* **EXERCISE**
When you reach the line that contains "Image resolution: width=246, height=2576." in the data below, start reproducing lines exactly, and stop after the line that contains "Read more (47, 769)".

* **DATA TO PROCESS**
****************
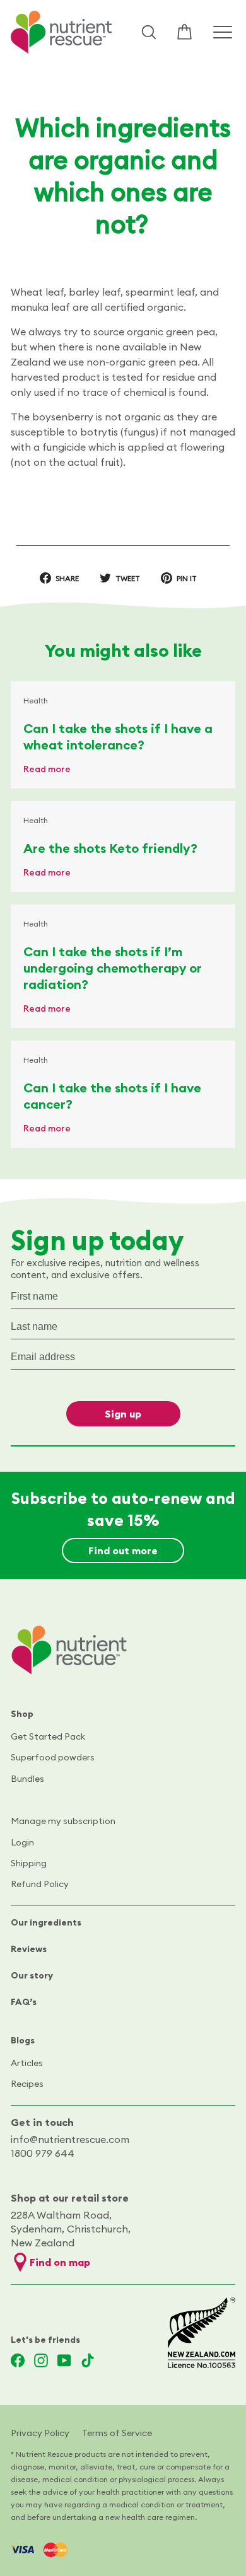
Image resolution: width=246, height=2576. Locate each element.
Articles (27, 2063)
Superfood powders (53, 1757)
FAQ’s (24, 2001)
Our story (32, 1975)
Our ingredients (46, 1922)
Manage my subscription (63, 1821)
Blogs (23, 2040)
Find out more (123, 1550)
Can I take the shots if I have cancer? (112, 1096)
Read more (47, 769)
****************
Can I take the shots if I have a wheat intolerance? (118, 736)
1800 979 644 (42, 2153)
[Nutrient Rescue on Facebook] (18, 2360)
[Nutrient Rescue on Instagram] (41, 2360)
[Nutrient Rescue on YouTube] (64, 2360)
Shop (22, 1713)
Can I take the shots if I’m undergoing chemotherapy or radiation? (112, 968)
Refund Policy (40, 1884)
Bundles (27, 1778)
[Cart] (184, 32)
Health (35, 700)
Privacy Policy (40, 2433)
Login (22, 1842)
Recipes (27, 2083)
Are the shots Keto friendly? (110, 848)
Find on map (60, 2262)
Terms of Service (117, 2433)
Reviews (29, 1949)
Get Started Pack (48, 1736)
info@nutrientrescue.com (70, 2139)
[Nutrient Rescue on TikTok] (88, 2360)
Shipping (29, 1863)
****************
* **RESPONSE TO THE TASK**
Image resolution: width=246, height=2576. Locate each element.
Articles (27, 2063)
Superfood powders (53, 1757)
FAQ’s (24, 2001)
Our story (32, 1975)
Our ingredients (46, 1922)
Manage my subscription (63, 1821)
Blogs (23, 2040)
Find out more (123, 1550)
Can I take the shots if I have cancer? (112, 1096)
Read more (47, 769)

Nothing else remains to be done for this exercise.